Uplink denies all that. It presents you with a stripped down display, and a few tools that never get more graphically elaborate than a progress bar. The fact that it’s probably the most nerve-wracking game I’ve played in ages is really quite alien. Just by having that slowly increasing ‘beep’ of someone trying to track me down and throw me in jail is enough to make you rapidly tap your fingers in frustration at how slow your password breaker is going. Even once that’s all over, you have to methodically delete all traces of where you’ve been so you don’t get tracked down after you’ve made off with the important files. It really is a terrifying game.
I can’t think how you could really improve it graphically. Sure, you could up the resolution on the world map, and maybe add a few more effects on the windows, but really, there’s not much more you need from it. It’s the apex of it’s graphical need. Some things could be improved upon concerning the game itself, but such qualms are minor at best. What remains is a game that is, essentially, timeless. At least insofar as the world will have computers, an internet, and people who take advantage of such systems.

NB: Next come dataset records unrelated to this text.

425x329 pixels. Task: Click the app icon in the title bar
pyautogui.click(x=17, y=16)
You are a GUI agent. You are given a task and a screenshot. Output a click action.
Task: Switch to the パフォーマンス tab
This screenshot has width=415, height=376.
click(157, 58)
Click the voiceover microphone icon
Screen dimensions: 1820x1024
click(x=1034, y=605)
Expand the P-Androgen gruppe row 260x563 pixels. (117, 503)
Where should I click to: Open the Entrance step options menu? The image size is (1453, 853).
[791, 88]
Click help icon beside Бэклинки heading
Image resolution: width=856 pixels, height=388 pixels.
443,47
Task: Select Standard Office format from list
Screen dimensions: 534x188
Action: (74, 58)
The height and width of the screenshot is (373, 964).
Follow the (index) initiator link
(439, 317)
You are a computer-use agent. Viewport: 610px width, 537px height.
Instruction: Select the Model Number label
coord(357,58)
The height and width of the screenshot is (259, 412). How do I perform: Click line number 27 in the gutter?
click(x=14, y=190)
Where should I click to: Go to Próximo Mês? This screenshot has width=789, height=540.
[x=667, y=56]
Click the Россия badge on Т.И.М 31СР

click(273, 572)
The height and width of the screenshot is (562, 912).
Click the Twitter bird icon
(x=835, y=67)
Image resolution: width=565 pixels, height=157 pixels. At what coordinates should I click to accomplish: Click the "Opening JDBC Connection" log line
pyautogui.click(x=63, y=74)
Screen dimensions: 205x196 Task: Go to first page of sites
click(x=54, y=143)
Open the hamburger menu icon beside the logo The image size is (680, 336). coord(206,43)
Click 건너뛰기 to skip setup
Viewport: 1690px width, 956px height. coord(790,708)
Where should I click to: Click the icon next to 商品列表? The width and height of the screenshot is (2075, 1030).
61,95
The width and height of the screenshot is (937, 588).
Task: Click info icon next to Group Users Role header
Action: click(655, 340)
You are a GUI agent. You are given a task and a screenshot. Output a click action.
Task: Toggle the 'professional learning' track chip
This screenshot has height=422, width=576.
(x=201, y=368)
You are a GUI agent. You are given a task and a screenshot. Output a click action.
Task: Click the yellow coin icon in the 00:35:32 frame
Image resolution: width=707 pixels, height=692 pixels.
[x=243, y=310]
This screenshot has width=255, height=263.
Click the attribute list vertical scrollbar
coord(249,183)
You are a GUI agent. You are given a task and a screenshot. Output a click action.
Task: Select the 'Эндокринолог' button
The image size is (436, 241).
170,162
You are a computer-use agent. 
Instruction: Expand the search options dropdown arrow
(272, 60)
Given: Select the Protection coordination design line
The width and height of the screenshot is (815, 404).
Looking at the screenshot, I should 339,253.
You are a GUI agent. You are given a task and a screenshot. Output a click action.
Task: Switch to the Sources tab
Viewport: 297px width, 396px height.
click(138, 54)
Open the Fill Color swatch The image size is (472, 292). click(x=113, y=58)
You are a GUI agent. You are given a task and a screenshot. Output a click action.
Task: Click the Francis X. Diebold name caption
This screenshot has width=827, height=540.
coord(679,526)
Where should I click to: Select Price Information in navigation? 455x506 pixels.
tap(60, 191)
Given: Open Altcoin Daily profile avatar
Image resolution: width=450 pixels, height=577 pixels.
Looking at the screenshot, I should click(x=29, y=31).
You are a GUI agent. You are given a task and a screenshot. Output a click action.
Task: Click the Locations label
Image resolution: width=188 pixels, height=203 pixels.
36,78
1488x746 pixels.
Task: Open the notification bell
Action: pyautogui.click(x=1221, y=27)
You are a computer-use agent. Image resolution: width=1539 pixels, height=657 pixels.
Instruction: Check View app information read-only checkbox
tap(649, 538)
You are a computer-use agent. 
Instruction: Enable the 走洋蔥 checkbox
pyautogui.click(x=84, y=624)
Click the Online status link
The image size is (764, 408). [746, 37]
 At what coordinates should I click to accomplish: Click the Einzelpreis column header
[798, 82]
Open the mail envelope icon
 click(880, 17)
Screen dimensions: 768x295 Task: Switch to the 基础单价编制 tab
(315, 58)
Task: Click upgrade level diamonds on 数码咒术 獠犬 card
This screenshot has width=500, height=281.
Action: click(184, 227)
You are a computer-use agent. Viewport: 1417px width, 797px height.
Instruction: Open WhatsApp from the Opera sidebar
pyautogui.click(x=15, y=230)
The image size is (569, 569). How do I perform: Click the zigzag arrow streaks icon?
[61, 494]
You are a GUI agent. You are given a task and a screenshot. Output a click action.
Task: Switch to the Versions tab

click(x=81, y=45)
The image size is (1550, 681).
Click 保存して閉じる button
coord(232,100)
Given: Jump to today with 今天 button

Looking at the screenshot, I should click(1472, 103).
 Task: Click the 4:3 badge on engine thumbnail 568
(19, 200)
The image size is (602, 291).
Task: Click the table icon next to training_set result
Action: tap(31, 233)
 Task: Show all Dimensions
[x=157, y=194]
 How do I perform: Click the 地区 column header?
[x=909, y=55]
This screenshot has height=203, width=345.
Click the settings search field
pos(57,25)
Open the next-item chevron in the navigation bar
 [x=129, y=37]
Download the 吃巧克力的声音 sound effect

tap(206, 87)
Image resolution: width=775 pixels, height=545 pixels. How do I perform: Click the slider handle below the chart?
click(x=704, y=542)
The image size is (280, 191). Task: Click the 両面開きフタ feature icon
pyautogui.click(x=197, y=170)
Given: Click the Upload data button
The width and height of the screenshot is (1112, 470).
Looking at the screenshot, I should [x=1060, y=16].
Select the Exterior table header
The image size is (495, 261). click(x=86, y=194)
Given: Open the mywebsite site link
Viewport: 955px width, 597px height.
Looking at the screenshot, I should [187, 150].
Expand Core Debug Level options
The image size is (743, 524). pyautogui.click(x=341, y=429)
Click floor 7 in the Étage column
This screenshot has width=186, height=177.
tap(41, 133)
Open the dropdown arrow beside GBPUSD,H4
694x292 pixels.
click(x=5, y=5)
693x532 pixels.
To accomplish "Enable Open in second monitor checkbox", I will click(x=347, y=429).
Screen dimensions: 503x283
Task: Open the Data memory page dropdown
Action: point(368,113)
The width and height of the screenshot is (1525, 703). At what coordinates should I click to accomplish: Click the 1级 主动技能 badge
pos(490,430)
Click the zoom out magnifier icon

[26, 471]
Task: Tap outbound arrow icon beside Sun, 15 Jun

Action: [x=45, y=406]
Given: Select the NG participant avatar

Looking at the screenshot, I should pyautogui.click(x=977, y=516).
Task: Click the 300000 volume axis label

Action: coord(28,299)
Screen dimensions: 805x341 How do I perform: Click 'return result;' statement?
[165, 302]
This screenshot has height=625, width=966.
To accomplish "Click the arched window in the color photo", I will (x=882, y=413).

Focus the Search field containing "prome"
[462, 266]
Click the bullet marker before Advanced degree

It makes me wonder about the desperation to achieve photorealism. Is it really that integral to what we need from games? Surely if more developers were making games like Uplink, that are interesting despite having no redeeming graphical features, we’d have a far more diverse and wholly original range of games to play today? I’m by no means saying we should get rid of games with realistic and advanced graphics. I’m merely stating that we shouldn’t see a PC, say it should be able to manage X, and then try and achieve X. Just because our systems can reach a certain level of graphical power doesn’t mean that all our games need to push that far. What would happen if we decided to lower down the graphical settings and raise the powers of the AI, or the physics? Wouldn’t these aspects create a more enjoyable game?